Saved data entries
════

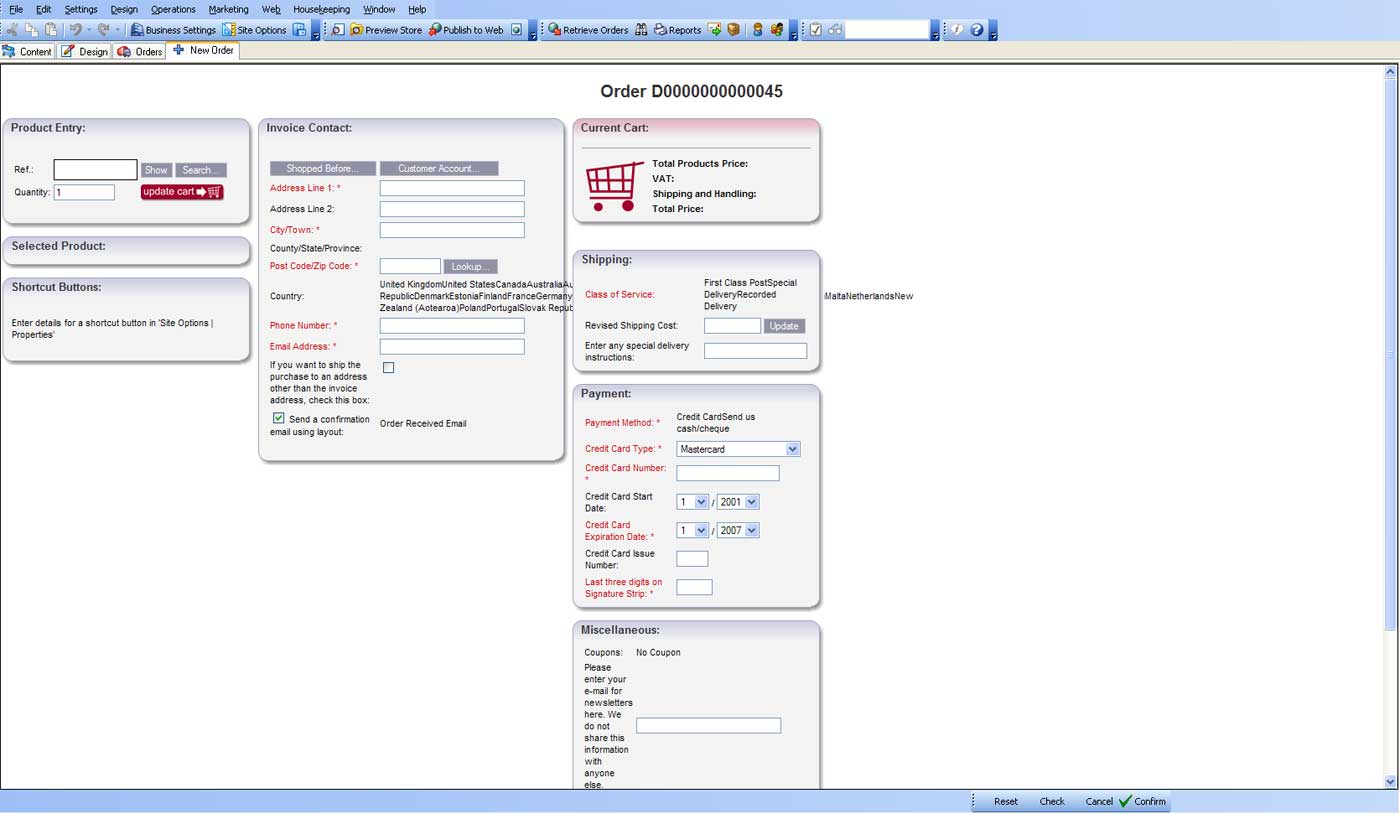Switch to the Orders tab

pos(140,51)
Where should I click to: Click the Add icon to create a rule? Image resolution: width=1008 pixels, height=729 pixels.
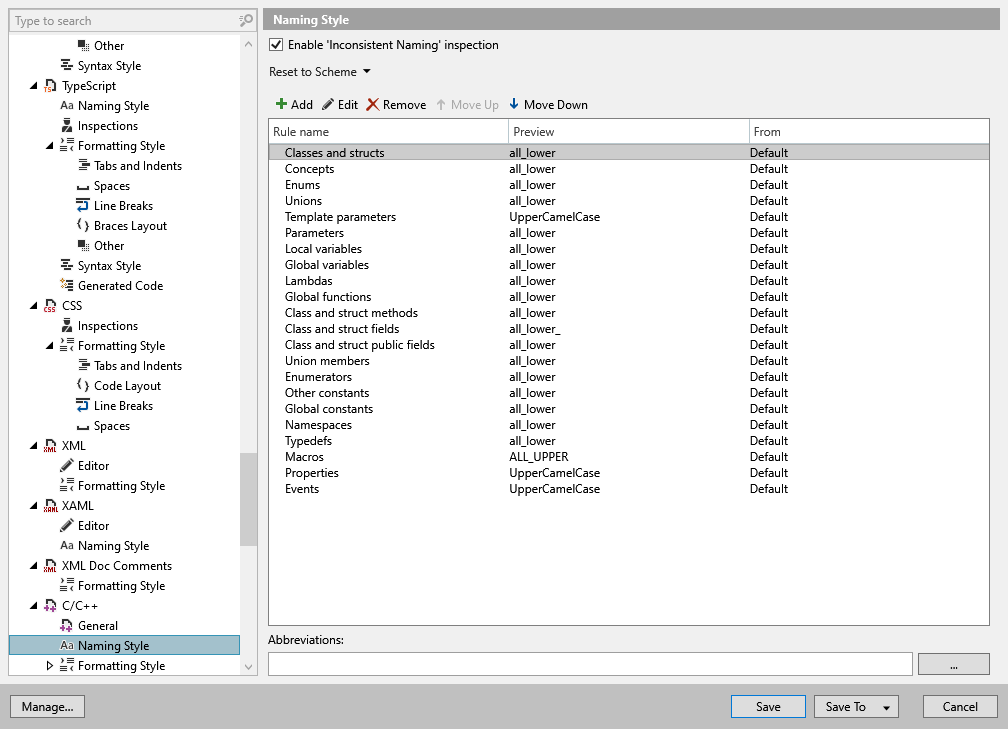coord(281,104)
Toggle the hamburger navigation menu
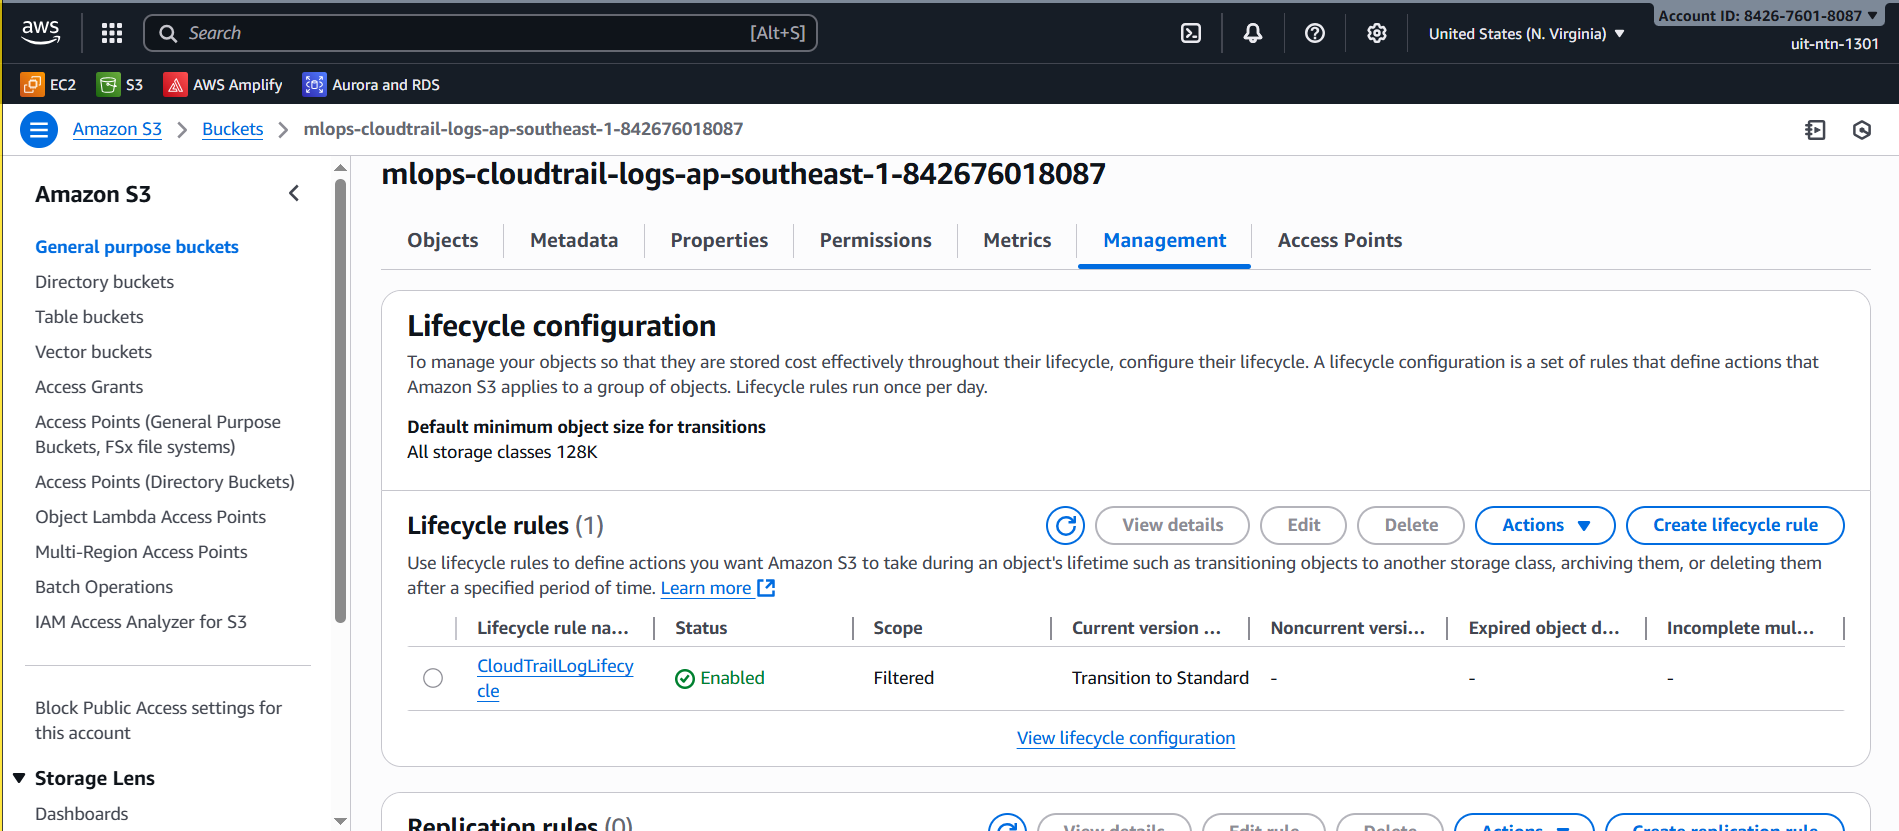 pos(39,129)
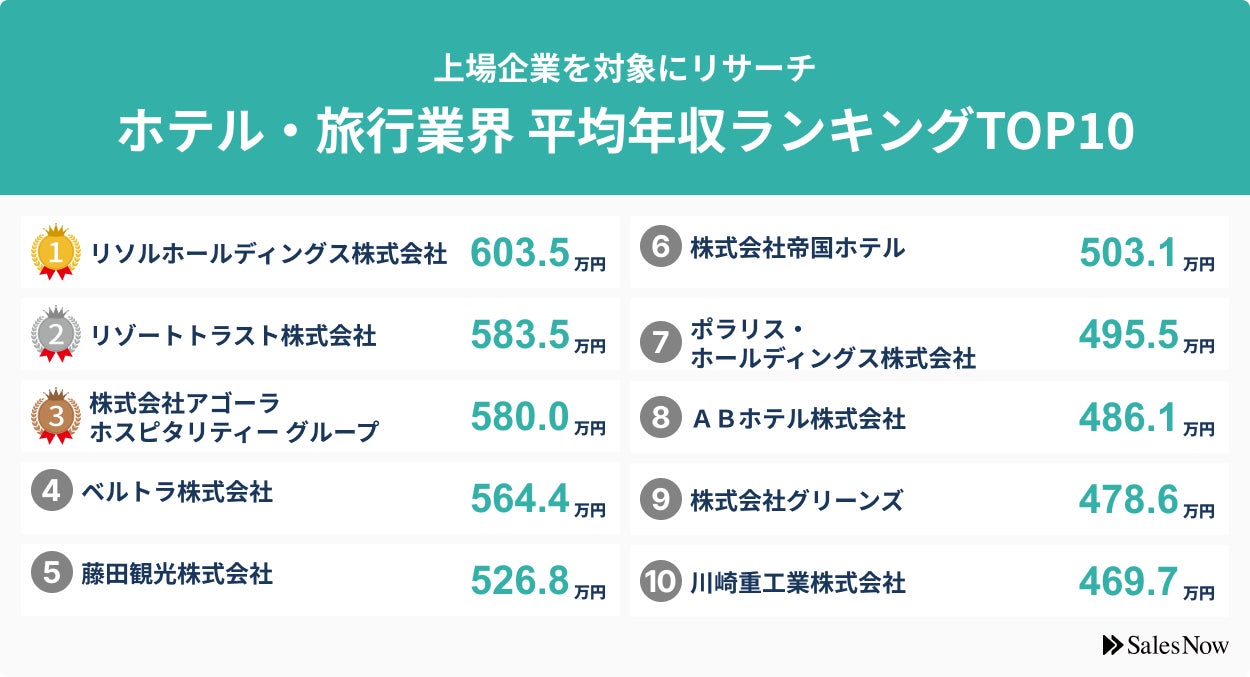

════

**Goal of the exercise:** From the line containing "Where should I" through the last line of the entries, copy each line exactly and only those, skipping all pictures.

**Written response:**
Where should I click to: Click the Add icon to create a rule? Image resolution: width=1008 pixels, height=729 pixels.
coord(281,104)
Toggle the hamburger navigation menu
 pos(39,129)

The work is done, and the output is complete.